At the time of writing, we are all allowed one form of outdoor exercise a day, for example a run, walk, or cycle – alone or with members of your household. If you go out, stay 2 metres (6ft) away from other people at all times.
Is there any benefit to running every day? Let’s find out
You love running, and you have time to do a short run every day. But before you head out for today’s run, let’s look at the pros and cons to such high-frequency running.
How Long Have You Been Running?
Maintaining an everyday running streak will suit some personalities and physiologies better than others. A key consideration is how long you’ve been running for. Daily running is not a good idea for beginners. You need to build up and have a solid background behind you, or you risk injury. Set a solid base first before you think about running every day. 3-5 times a week for 6 months is the minimum requirement.
Should Every Day Be The Same?
Definitely not. At least two of your weekly runs need to be short and easy – think a slow, steady mile or two. This is especially important when you first set out on a daily running streak. This kind of active recovery is relevant even when you are training for a long race goal.
How To Structure Your Weekly Training
There are no rules to setting out a daily-running training plan. But just like any programme, you should include some short recovery runs. For these, choose a short loop which you know is safe, well lit and easy underfoot in all weathers. Make it easy for yourself to automate your daily running.
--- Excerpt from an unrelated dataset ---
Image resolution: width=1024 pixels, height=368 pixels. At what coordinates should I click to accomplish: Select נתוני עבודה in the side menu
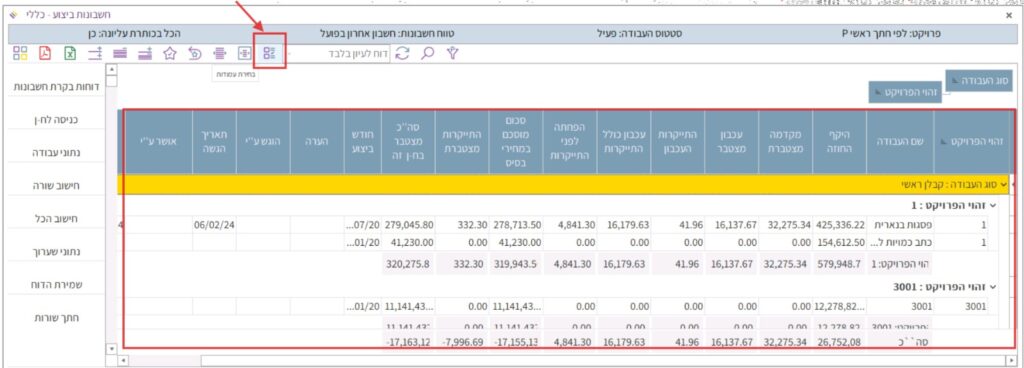56,153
Does Each Run Need A Purpose?
People who run every day tend to have a different philosophy to those who run 2-4 times a week. They see their daily runs as activity and movement, rather than training. So not every run needs to have a purpose. You might start to treat your shortest runs as active recovery, me-time, or a way to shake off the stress of the day.
Is Running Every Day Good For You?
The human body is great at adapting to demands. So a daily running streak can be beneficial to your cardiovascular health, fitness, and weight management. Not to mention your mental health and happiness! Just be sensible: look out for aches and pains, niggling injuries, or tiredness. If it stops being fun, don’t be too proud to break your running streak. Don’t keep your daily plan going if it’s making you ill, tired, or taking away from family or social time.